§ Things to do
• A. List every place the painting blog post names, in the order they first appear. Don't count the word "Tuscan."
• B. Write the next few sentences of the painting blog post, picking up after its final sentence.

§ Supplied passage

# # # # #

We had a wonderful day trip down the Tasman peninsula this week for a spot of photography and some snorkeling.
Our first stop was at Remarkable Cave at low tide . This is a double entrance sea cave with spectacular views out to sea through one of the entrances.
Next stop the Tessalated Pavement which has such interesting rock formations.
I managed to scare myself here by snorkeling right over the top of a huge stingray which had just been disturbed from his hiding place in the sand by my husband who was swimming ahead. I saw what I thought was a strange piece of drift wood a few inches under me and almost reached out to touch it as it looked so smooth… then I saw it was the stinging tail of a ray and I back pedddled very fast. A few weeks ago at a local beach a man died from the sting of a stingray and I did not want a repeat !
I really wanted to remember this day so got straight into the paints when we were home again. Here’s my effort to capture the clear water and sunny day.
If painting on site isn’t an option then painting from a very fresh memory is the next best thing. I’d taken a lot of photos, swam off these rocks and lunched looking over the view so when it came to the painting I really only needed these memories to get me started and didn’t have to refer to the photos at all.
Immersing yourself in your subject is a great way to get that emotional content we should always be aiming for, and swimming is a great way to immerse yourself if your subject is water!
Here’s a few paintings and sketches I’ve done this trip…. I’ve enjoyed every one!
This is a small palette knife painting in acrylics. I like the touch of colour amongst the green here.
Lot’s of wonderful rocks I tried to capture with the palette knife again. Spent a few hours on this one and didn’t even notice The Writer had returned from his walk even though the smell of his stinky cheese snack should have alerted me!
Love those Tuscan clouds and spent a happy evening chasing them with my acrylics.
Done with my travel pastel set from the front lawn of our house in Sardinia. Lovely orange lantana offset the clear blue sea- the snorkeling was fantastic here!
Yes- those doors are a bit askew. It was windy as anything when I did this and the paper kept blowing over. Reminds me of all those green meadows, the early morning smell of cow country and the ceaseless and musical tinkle of cowbells.
It’s been a lot of fun but I’m back down to earth with a thump in a few days when I arrive home to a list of 6 commissions to get done! Will enjoy the last few days here in the glorious Aosta valley with trips to the Gran Paradiso National Park for some hiking.
Some things are easier than others when it comes to painting and trying to get water to look transparent is not one of those easy things. Still – I ‘m fairly pleased with my latest painting – I think I’ve managed to settle the seaweed under the water . I could find fault but today I’m just going to celebrate the parts that worked!
Here it is as it progresses:
The finished painting ” Underwater World at Freycinet”
With only 3.5 weeks to go until my exhibition time is flying and I’m madly painting. This is today’s acrylic on canvas which I’m pretty happy with. Just loved the light the day I took the reference photos and feel I’ve managed to capture the morning magic.

# # # # #

§ Given information
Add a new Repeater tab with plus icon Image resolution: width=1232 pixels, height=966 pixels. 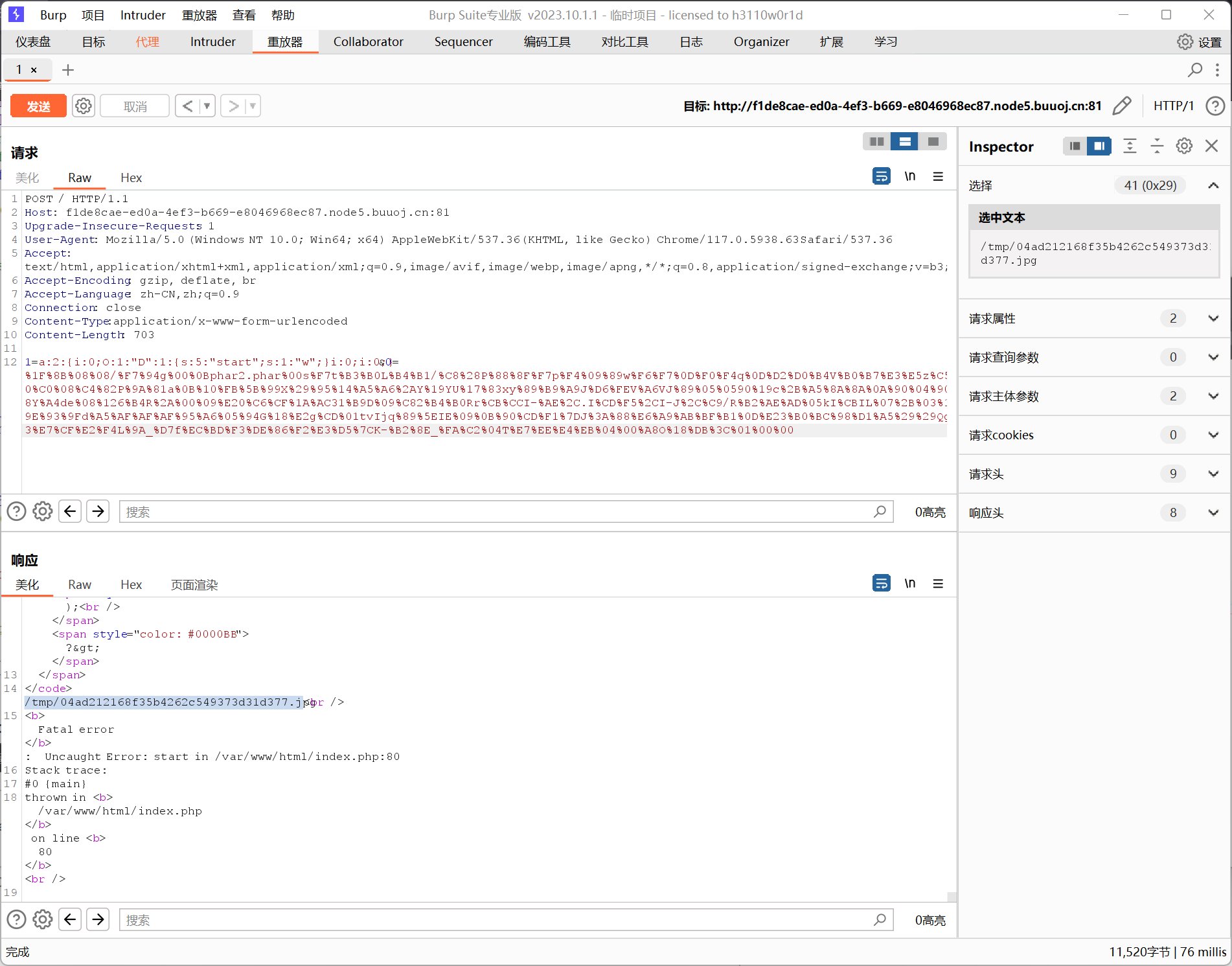click(68, 70)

# # # # #

§ Final answers
• A.
Tasman peninsula
Remarkable Cave
Tessalated Pavement
Sardinia
Aosta valley
Gran Paradiso National Park
Freycinet

• B.
I’m heading off to Newcastle to visit my father-in-law tomorrow and have just about finished my “to do” list. This post is the last thing left ( besides putting my jammies in the bag).
One of the jobs has been nagging me all week. I entered 5 paintings in a charity art exhibition for next weekend some time ago, and I only had 4 of them painted. Still, there was plenty of time, so I didn’t feel too rushed. Suddenly I had a complex commission to do and the days sped by, next thing I knew it was yesterday and no painting started! I primed a canvas late last night and went to bed feeling OK.
Today I’ve been at it all day and finally cleaned my brushes just after dinner, washed down the palette and photographed the end result.
I painted a small pastel of these wooden boats a few years ago and this week I scaled up a bit and did a 70 x 90 acrylic canvas of the same scene. It took much longer than my usual seascapes because of all the detail in the boats and the mooring ropes. I’m pleased with the finished painting as I think I’ve captured the light on the end of the first two boats which is what first attracted me to the scene. I also like the repetition of the boats and the patterns of their internal wooden ribs. The ropes add some horizontals and vertical accents and the reflections in the mirror like water give a tranquil feeling to the painting.
Here’s a few shots of the painting as it progressed.
Had a clear weekend so gessoed up a canvas and did my second painting in the Sardinia series. Capo Testa is a wonderful area on the north-west coast of Sardinia. There’s a maze of walking tracks amongst the huge boulders and so many wildflowers it’s like a series of rock gardens. There’s the mild scent of curry wafting over the cape from the yellow curry plants and the stunning blue of the Mediterranean in the background. Hope I managed to capture just a little of this amazing place which I hope to get back to some day.
I had a painting day today and broke out the acrylics for a change. I’ve been doing a lot of pastels lately and although I love them sometimes I crave the luxury of slathering on thick wodges of paint and building up some texture.
I had a lot of fun with the foreground using some modelling paste mixed with the paint to give volume and texture to all that vegetation. The Queen Anne’s Lace was all over the island with flower heads the size of dinner plates in some places! I took a bit of liberty with some of the flowers so I could harmonise the painting but there were a lot of coastal blooms all around Sardinia.
I like how the red underpainting shows through in places giving the painting a bit of zing.
Another joy of acrylics on canvas is that I can continue the painting around the sides , put in a couple of d rings, wire it up and straight onto the wall. No tedious mat cutting and then having to put the pastel in and out of the frame half a dozen times because I keep seeing a speck of dust that’s fallen on the mat – it always happens no mater how careful I am!
This one’s for an upcoming exhibition and I’m thinking it might not come home. All in all a satisfying days work.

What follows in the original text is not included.